In the early 2000s, were TV shows shot on film using different scanners than feature films going through DI's?

Yes correct, very different. The entire process is described here:

https://www.adapttvhistory.org.uk/16mm/

This is how a TV telecine works:

That's a negative on the telecine, but when they were in full use the normal thing would be that the TV studio would have a 16mm TV print for the show that is printed specially for telecine transfer (low-contrast and without subtitles or things they want to add electronically to the broadcast tape). The entire color correction is done by the telecine technician as you see above, and I believe they were actually called "colorists". They transfer the film to broadcast tape (NTSC or PAL), and the broadcast tape can be edited separately after transfer. For example you could remove a scene to make it shorter to fit a 30 minute time-slot with all the commercials you're packing into it. Another issue with TV shows is that by 1987 in the US they preferred to edit their shows on tape and not on film creating the problem that their film-shot TV shows then had to be standards converted from NTSC to PAL resulting in aberrant quality.

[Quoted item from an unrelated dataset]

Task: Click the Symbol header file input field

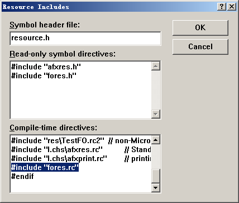Action: [85, 38]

To address this specific issue the DEFT (Digital Electronic Film Transfer) device was invented. You can read the patent the Snell & Wilcox operator's manual and also see the Doom9 thread and 1990 New Scientist article. Official launch was either 1989 or 1990 and they cost about $500,000. There are DVDs, VHS, and LaserDiscs from that time that used DEFTs to convert NTSC to PAL and it leaves behind a very distinctive artefact pattern. Unlike what's described in the patent but is described in New Scientist, the PAL tape deck was modified to run at 47.952Hz instead of 50Hz, about 4% slower and in-sync with the NTSC deck, achieving the 4% speedup/slowdown when going between formats. It could cope with orphaned fields and was highly lauded when launched.

The Prisoner (1967) was shot on 35mm, it would have gone through the reduction printing to 16mm for TV and then those TV prints would have been stored with the broadcasters and temporarily transferred to broadcast tape via telecine for broadcasting. Clearly by the late 80's the cost of broadcast tapes was lower than 16mm telecine, so by 2000 they would have transferred stuff once and then keep the broadcast master tape handy for the re-broadcasting, and only rely on the 16mm copy if necessary.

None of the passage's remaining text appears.